Puis, le Covid a frappé et le chômage s’est envolé. Jamais depuis la Grande Dépression le chômage américain n’avait franchi la barre des 14%, comme ce fut le cas en avril 2020. Certains pensaient qu’en accélérant considérablement la tendance à l’automatisation, notamment parce que les robots ne tombent pas malades et ne propagent pas de maladies, et en entraînant un chômage chronique, la pandémie viendrait enfin donner raison aux oiseaux de mauvais augure. Pour les Cassandre, de nombreux emplois perdus durant la pandémie le seraient à jamais.

Une question de productivité

Toutefois, ces prévisions de longue période de chômage massif ne se sont tout simplement pas concrétisées. Aujourd’hui, le taux de chômage au sein de l’OCDE, club qui regroupe essentiellement des pays riches, a plus ou moins retrouvé son niveau antérieur au début de la pandémie. Parallèlement, le rebond du marché de l’emploi et la pression salariale qui l’accompagne (essentiellement aux États-Unis et au Royaume-Uni jusqu’à présent, pas encore en Europe continentale) semblent avoir stimulé encore davantage le processus d’automatisation, et notamment la robotisation, qui se répand désormais plus que jamais.

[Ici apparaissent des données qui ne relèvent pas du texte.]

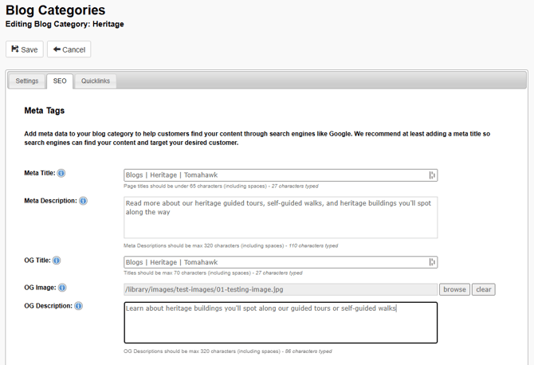The image size is (534, 365).
Task: Click the info icon beside Meta Description
Action: pyautogui.click(x=84, y=201)
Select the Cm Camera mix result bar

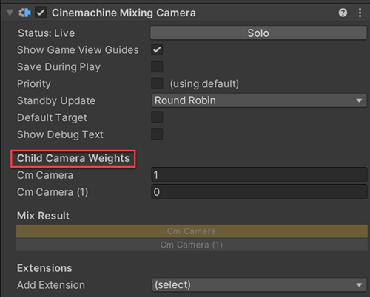pos(192,231)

Or, les signes de chômage imputable à l’automatisation sont rares, alors même que les investissements dans ce domaine explosent à l’échelle mondiale. Les pays riches sont confrontés à une pénurie de travailleurs, ce qui peut difficilement être concilié avec l’idée que l’être humain est devenu inutile. La croissance des salaires des travailleurs peu qualifiés, dont les professions sont généralement considérées comme les plus menacées par la robotisation, a été exceptionnellement rapide. 

Que se passe-t-il en réalité? 

Le fait est que les nouvelles technologies vont inévitablement détruire certains emplois existants. Mais elles contribueront également à en créer de nouveaux, notamment en stimulant la productivité, en réduisant les coûts, en soutenant la hausse de la demande et en favorisant la création d’emplois. L’histoire est on ne peut plus limpide à cet égard: lorsque la productivité globale augmente, l’emploi global augmente lui aussi. 

Le maître-mot ici est «global». Et c’est là que réside le défi. 

En cet instant historique, alors que le monde émerge de sa torpeur liée au confinement, le cycle éternel de l’innovation, de la destruction et de la création d’emplois se poursuit. De même, la marche inexorable des robots se poursuivra, remplaçant certains emplois tout en contribuant à l’émergence de rôles entièrement nouveaux.